§ WHAT THE TASK REQUIRES
The answer must be an exact copy of the records, with no pictures in it.

§ RECORDS FOR THE EXERCISE
# # # # # # #

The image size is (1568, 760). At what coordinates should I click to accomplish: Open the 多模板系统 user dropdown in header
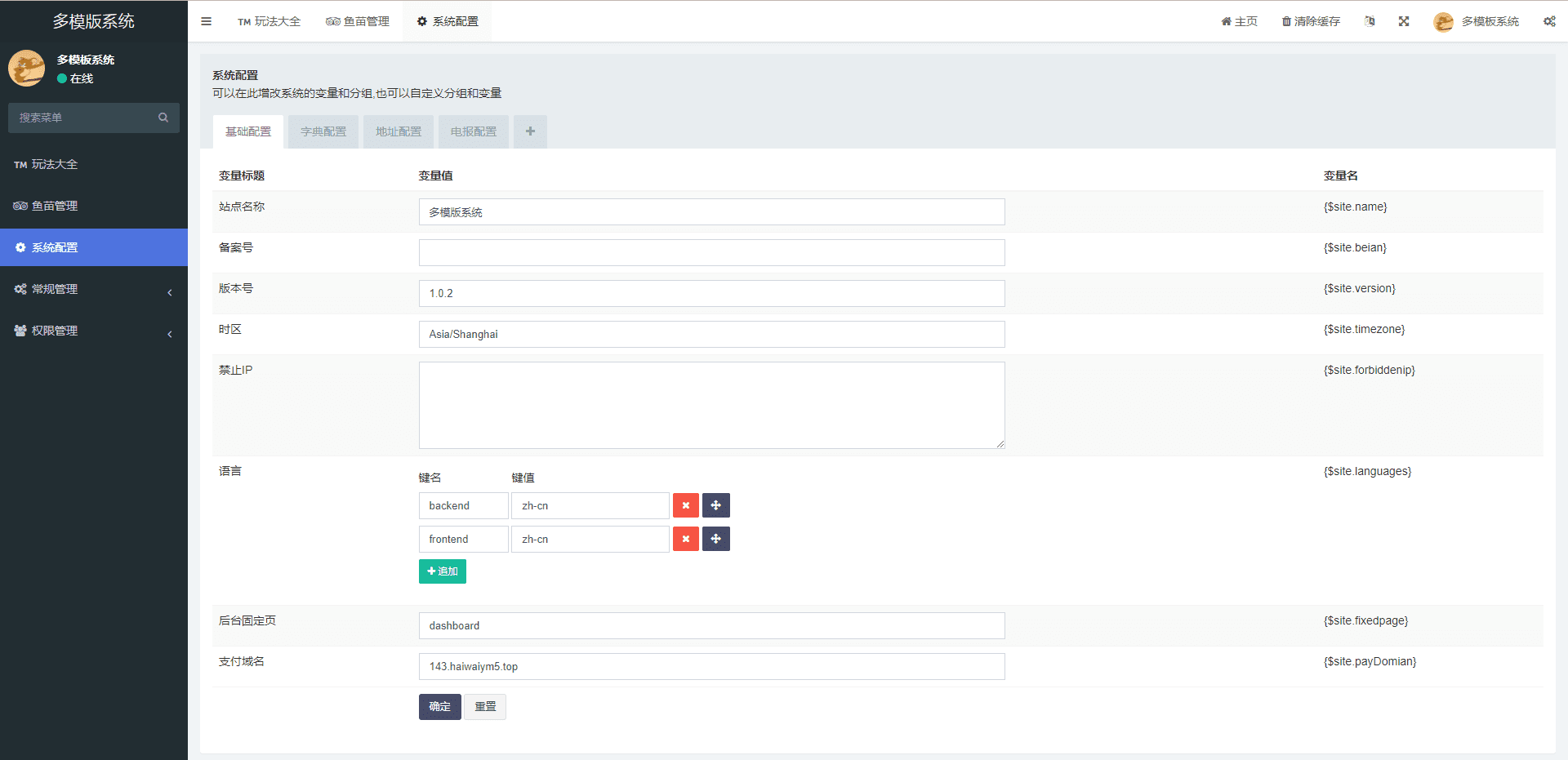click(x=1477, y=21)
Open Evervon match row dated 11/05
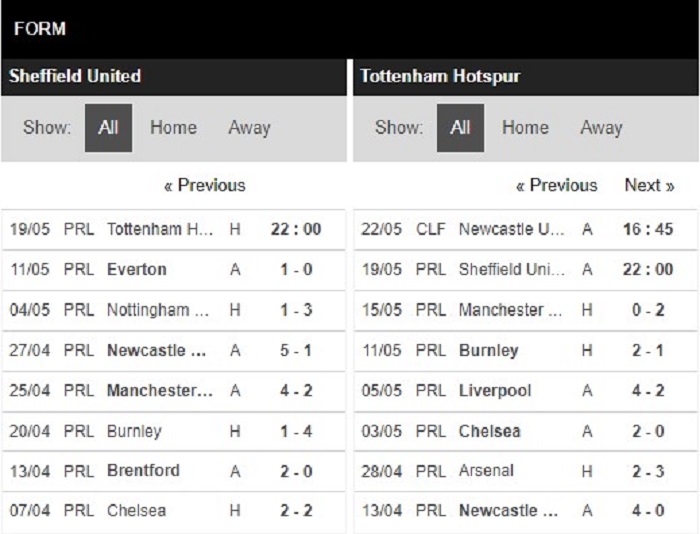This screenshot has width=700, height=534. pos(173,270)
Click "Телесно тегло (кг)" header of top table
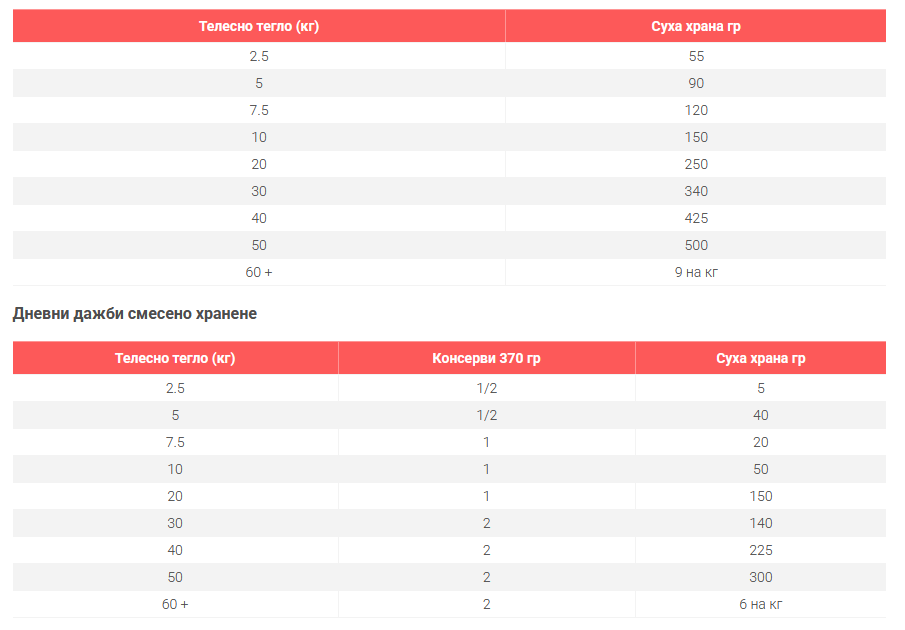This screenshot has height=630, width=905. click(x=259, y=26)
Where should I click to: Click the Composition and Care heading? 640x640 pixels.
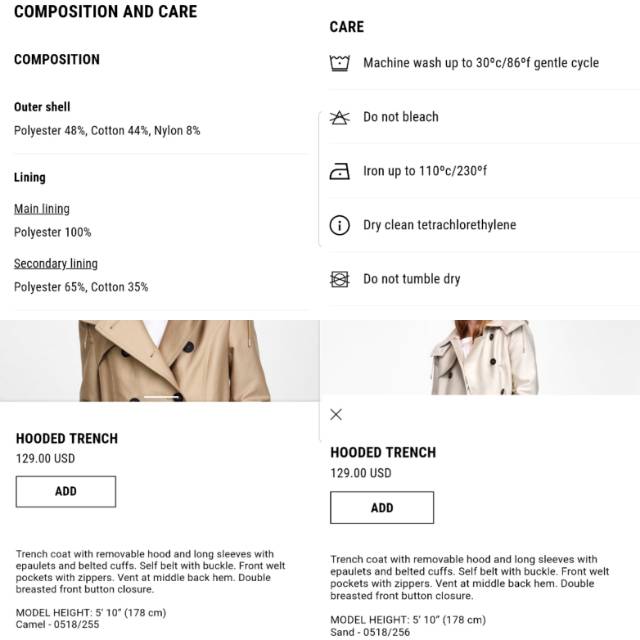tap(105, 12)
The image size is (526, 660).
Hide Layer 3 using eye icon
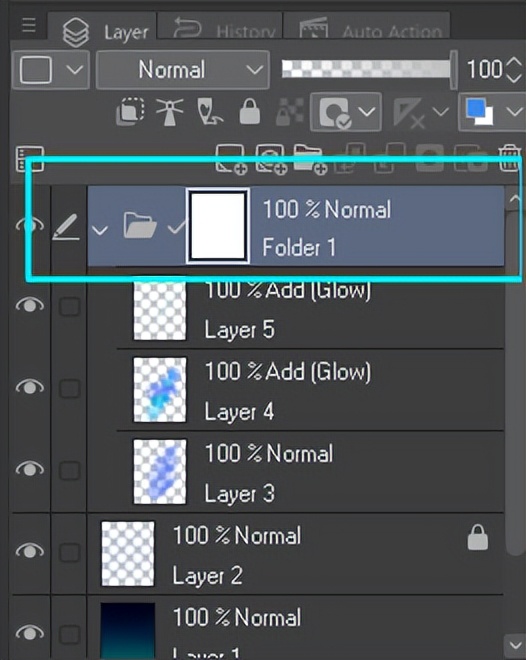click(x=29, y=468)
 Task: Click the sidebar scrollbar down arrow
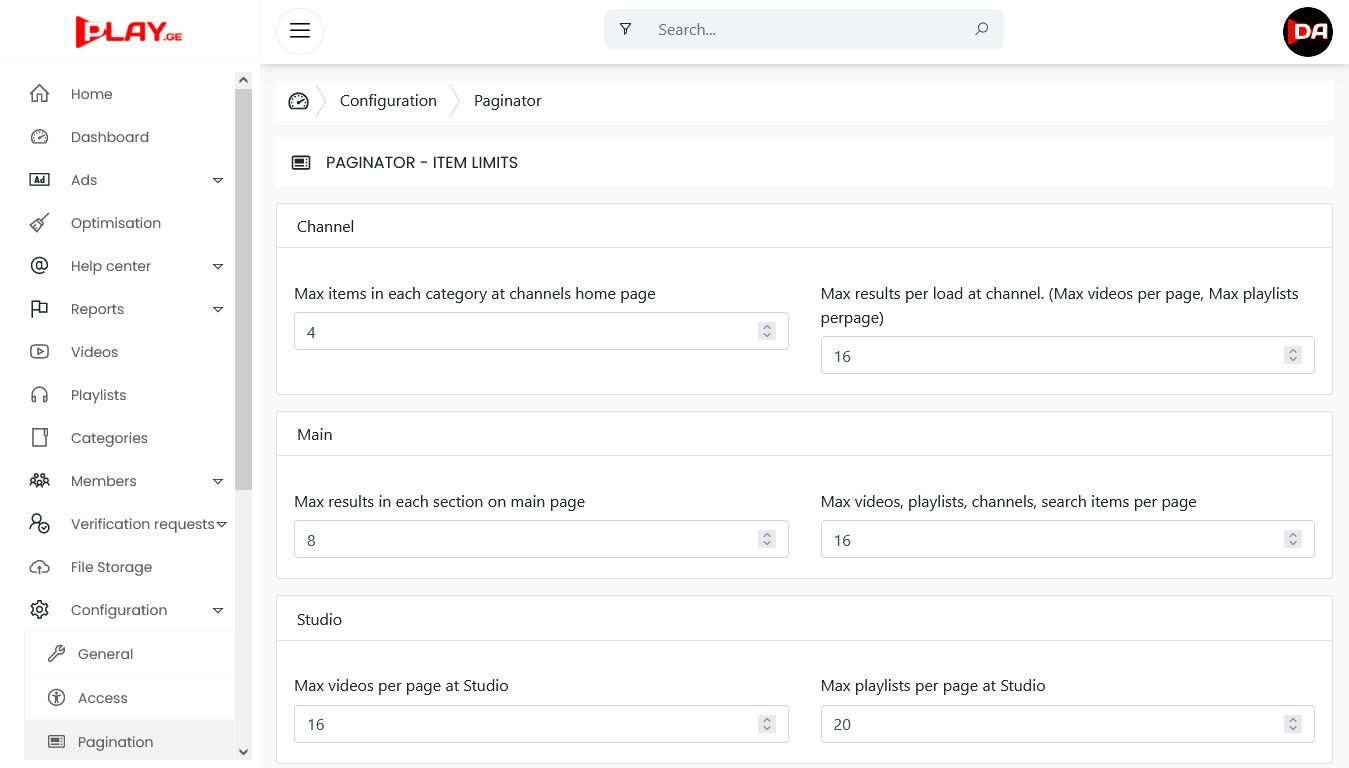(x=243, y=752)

# # # # # # #

§ EXERCISE RESULT
The image size is (1568, 760). At what coordinates should I click to accomplish: Open the 多模板系统 user dropdown in header
click(x=1477, y=21)
Open Evervon match row dated 11/05
This screenshot has width=700, height=534. pos(173,270)
Click "Телесно тегло (кг)" header of top table
This screenshot has height=630, width=905. click(x=259, y=26)
Where should I click to: Click the Composition and Care heading? 640x640 pixels.
tap(105, 12)
The image size is (526, 660).
Hide Layer 3 using eye icon
click(x=29, y=468)
 Task: Click the sidebar scrollbar down arrow
(x=243, y=752)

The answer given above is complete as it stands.